7. New artillery weaponry also appears for the ED and UCS. These are most suitable for destroying structures from a very long distance. Although ED had monopoly over long-range nuclear ballistic missiles, they now also have a rapid firing artillery cannon, added in the most recent patch. In addition, both the ED and the UCS now possess submarine units armed with ballistic missiles (nuclear for ED, plasma for UCS). To counter this, the SDI Defense Center building has been upgraded in the patch: it now shoots down not only nuclear missiles, but the UCS Plasma Control Center's plasma bolts as well, resulting in the LC Weather Control Center remaining as the only truly unstoppable superweapon.

8. Five new chassis types were added: the ED Stealth tank, which is invisible unless its lights are on; the UCS Cargo Salamander, a treaded unit with heavy armor but with the ability to carry the AA Plasma Cannon; the LC Super Fighter, an effective air superiority fighter armed with AA missiles; the LC Fat Girl, a moderately armored unit with four weapon hardpoints; and the LC Tunnel Gouger which removes the factions disadvantage over their inability to modify the terrain without a builder unit. The 2.1 patch also adds a sixth newcomer, the unarmed and silent Scout helicopter for the ED. This eliminates the disadvantage that ED players could not spy on enemy bases because their flying units are all helicopters, which means they are loud compared to the other factions' aircraft and bound to be noticed by the other player.

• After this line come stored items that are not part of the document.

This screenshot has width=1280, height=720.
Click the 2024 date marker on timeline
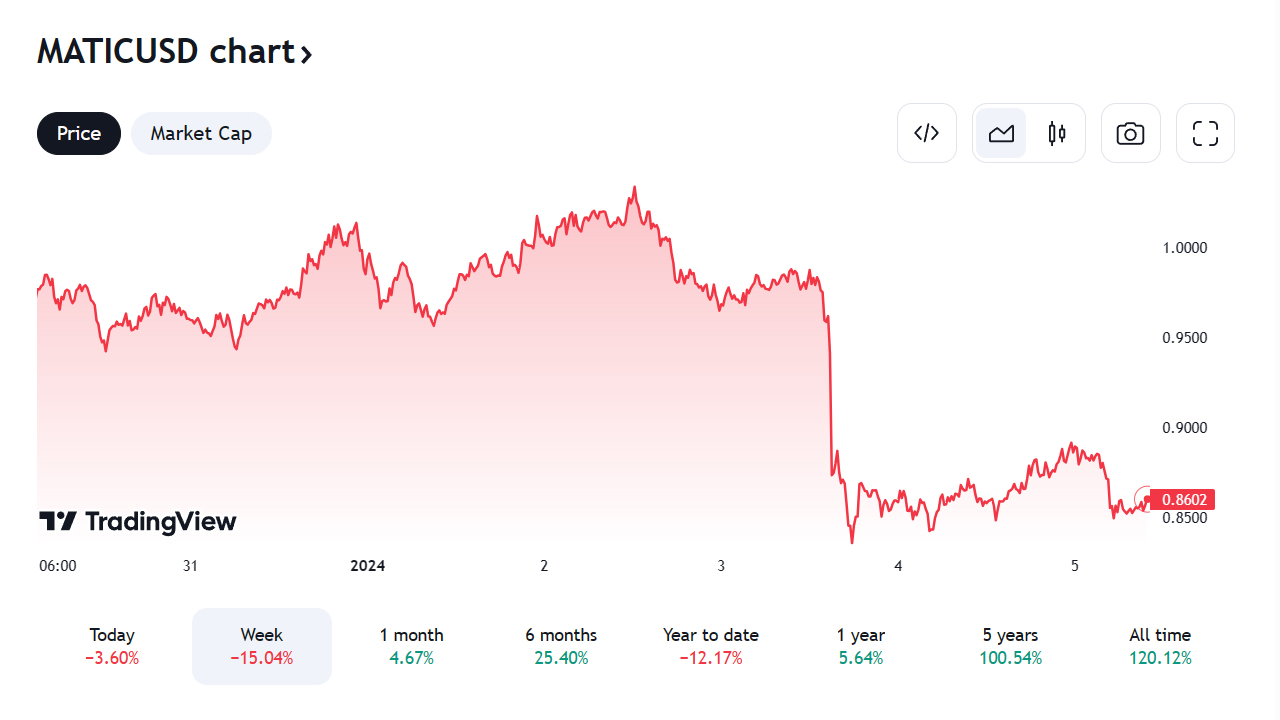367,566
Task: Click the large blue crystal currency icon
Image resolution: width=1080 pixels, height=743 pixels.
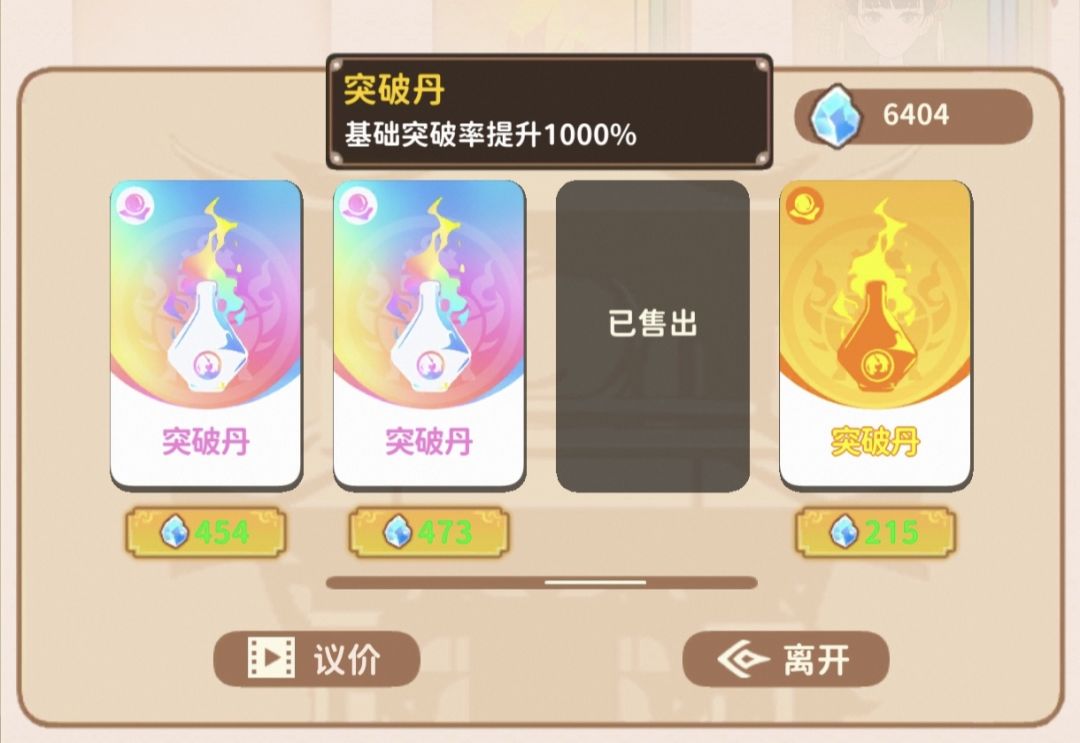Action: pos(835,116)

9. Previously, only the ED and the UCS possessed Repairers capable of capturing enemy units and buildings, but only the ED and LC could disable these objects to be captured. The new Grabber is a rebalancing addition, which gives each side a method of capturing enemy buildings without the need to disable them, but the player can only use a captured production building if it is on the same faction. This means it is impossible, for example, to be with ED and capture an LC Main Base then begin unit production. Finally, each side can now sell buildings and recycle units to receive half of the original price in credits. This way, the player can evacuate/recycle all units and sell every building except the Landing Zone at the end of each mission for maximum resource gain. Coupled with the Grabber, it is actually more beneficial now to leave enemy structures intact, but capture and sell them.